Stay safe in the winter sun

65118H(NC)—The temperature drops and winter enthusiasts start gearing up for outdoor activities like skating, skiing and tobogganing. But don’t forget that sun protection is just as important in the winter months as it is in the summer.
The colder winter temperatures do not block the sun’s UV rays and reflections off the snow and higher altitudes can make matters worse. Significant long-term damage can result from not protection yourself adequately from the winter sun.
The Alberta College and Association of Chiropractors offers the following tips to keep you safe and healthy in the cold, on the ice or in the snow.

• Limit time in the midday sun. The sun’s rays are strongest between 10 a.m. and 4 p.m.—whenever possible, limit exposure to the sun during these hours.

• Wear a hat.

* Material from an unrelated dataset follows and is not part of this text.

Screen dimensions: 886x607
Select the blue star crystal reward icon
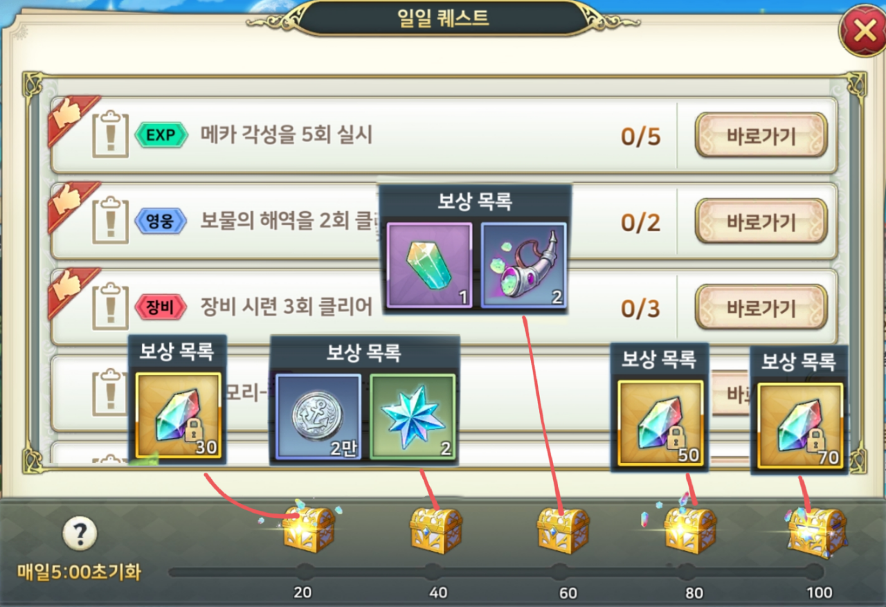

A hat with a wide brim offers good sun protection for your eyes, ears, face and back of the neck—areas particularly prone to overexposure to the sun.

• Wear sunglass that block 99-100% of UV rays. Sunglasses that provide 99-100% UVA and UVB protection will greatly reduce sun exposure that can lead to cataracts and other eye damage. Check the label when buying sunglasses.

• Always use sunscreen. Liberally apply a broad-spectrum sunscreen with a sun protection factor of at least 15 to all exposed skin. Reapply every two hours, or after strenuous activity as perspiration can remove even waterproof sunscreen.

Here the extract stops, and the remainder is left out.